Collected data entries:
· · · · · · ·

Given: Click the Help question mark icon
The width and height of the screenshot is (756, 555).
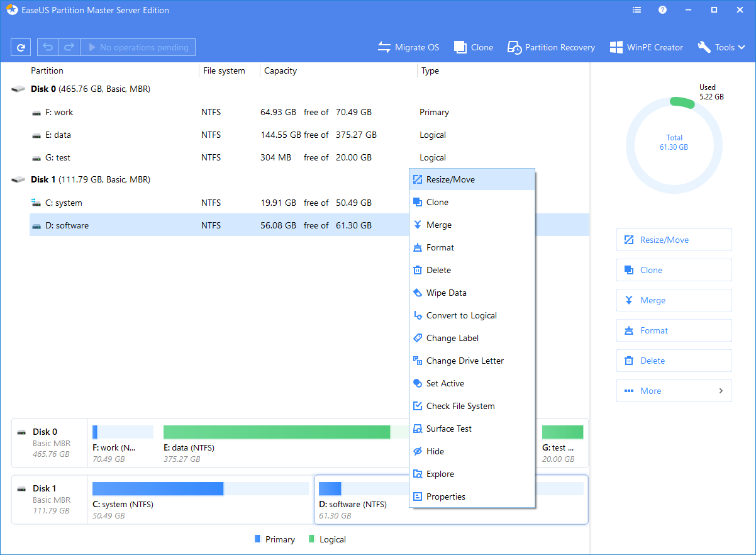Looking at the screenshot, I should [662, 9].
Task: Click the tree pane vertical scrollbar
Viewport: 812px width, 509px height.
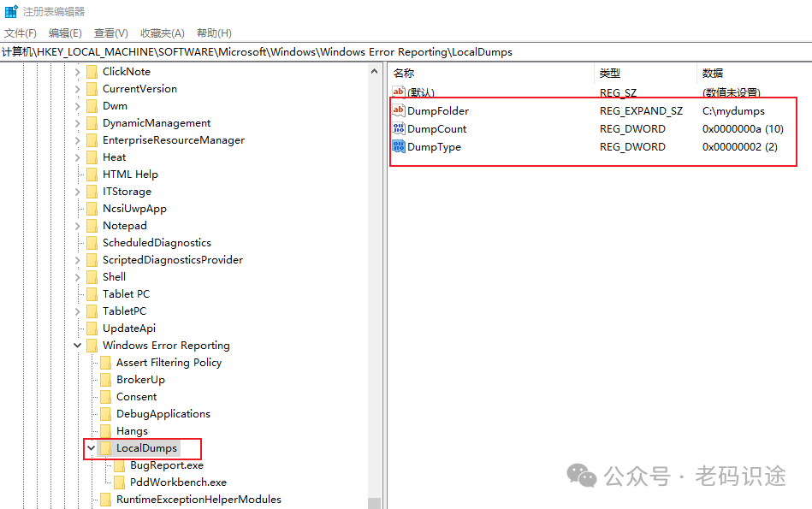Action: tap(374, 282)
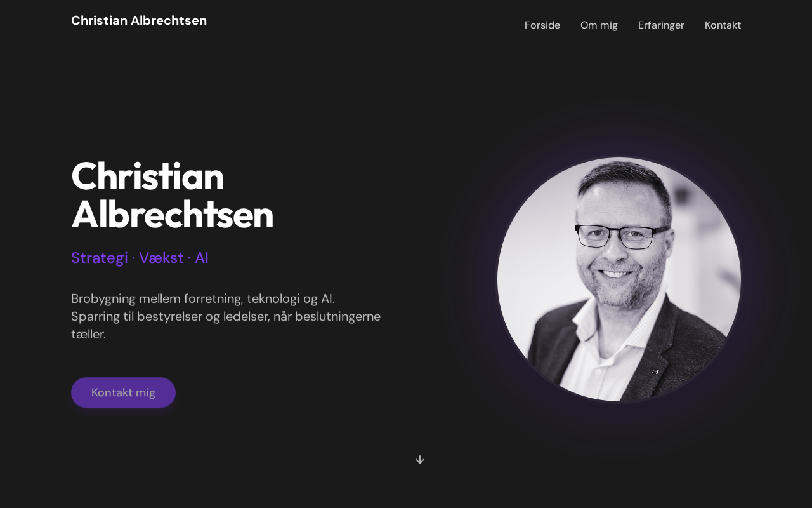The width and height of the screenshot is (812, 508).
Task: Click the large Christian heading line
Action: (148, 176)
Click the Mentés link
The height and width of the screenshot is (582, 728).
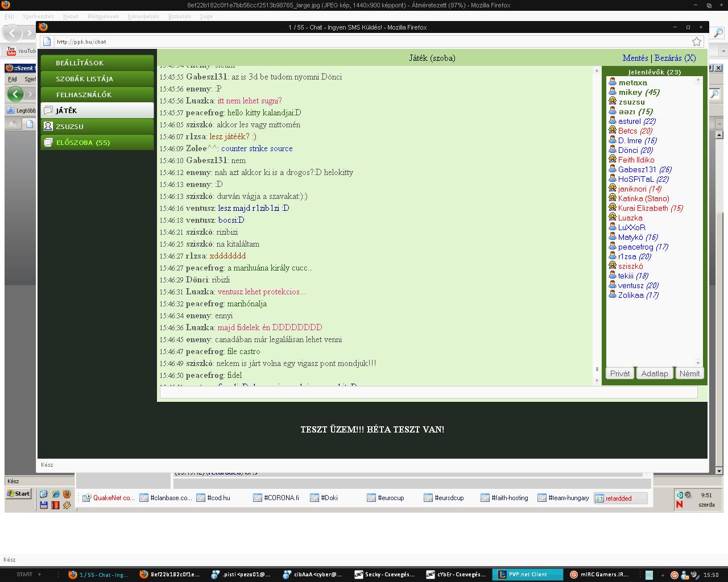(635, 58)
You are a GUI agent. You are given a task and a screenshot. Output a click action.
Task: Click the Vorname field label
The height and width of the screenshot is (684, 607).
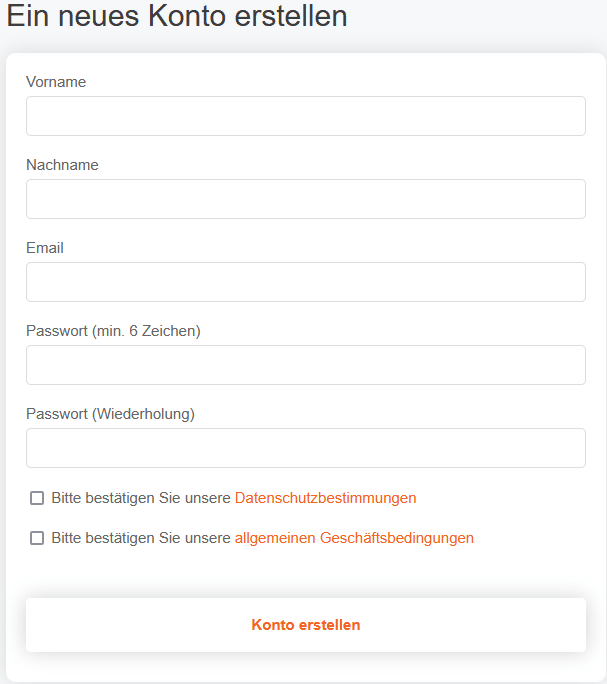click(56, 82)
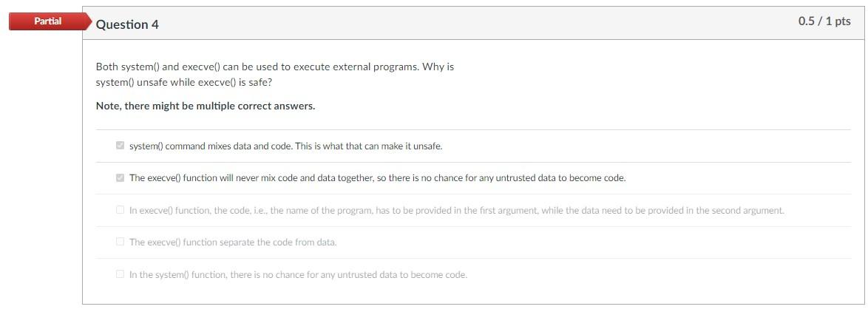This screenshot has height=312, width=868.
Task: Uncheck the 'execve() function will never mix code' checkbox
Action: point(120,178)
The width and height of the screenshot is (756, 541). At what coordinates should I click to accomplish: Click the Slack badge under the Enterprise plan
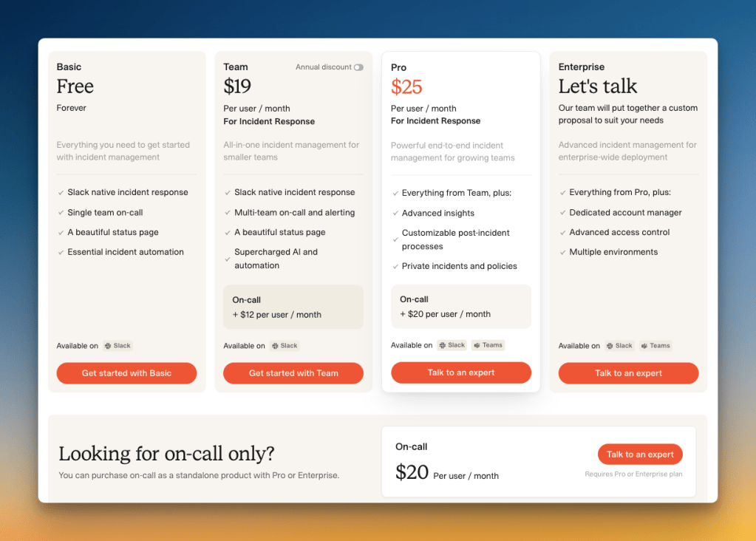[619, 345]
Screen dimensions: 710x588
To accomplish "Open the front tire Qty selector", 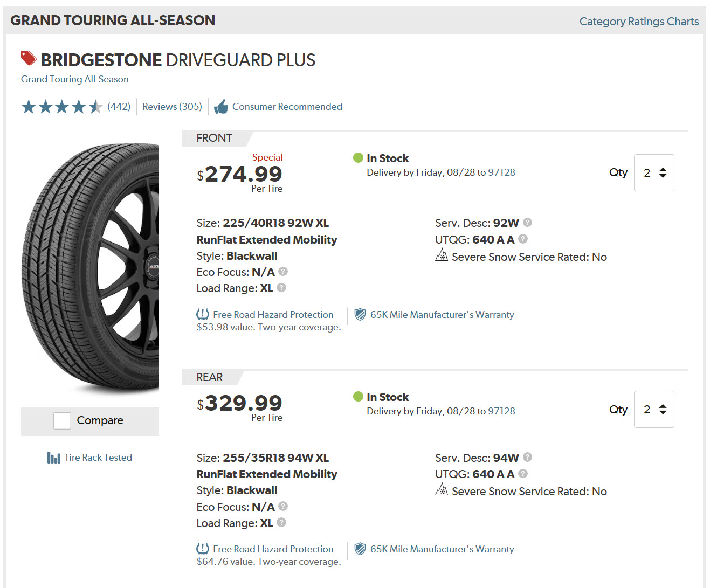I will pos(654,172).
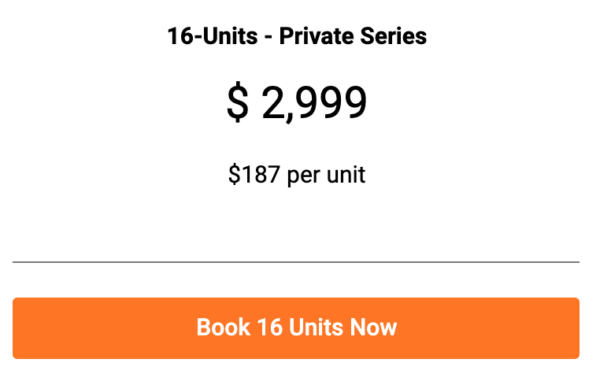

· · · · · · ·

» **Task**
Quote only what lies between the first line of the records and the line containing "You are a GUI", please, including both lines and excluding images.

» **Reply**
Given: Click the Help question mark icon
The width and height of the screenshot is (756, 555).
Looking at the screenshot, I should [662, 9].
Task: Click the tree pane vertical scrollbar
Viewport: 812px width, 509px height.
Action: tap(374, 282)
The width and height of the screenshot is (812, 508).
Task: Click the large Christian heading line
Action: (148, 176)
Click the Mentés link
The height and width of the screenshot is (582, 728).
(635, 58)
You are a GUI agent. You are given a task and a screenshot. Output a click action.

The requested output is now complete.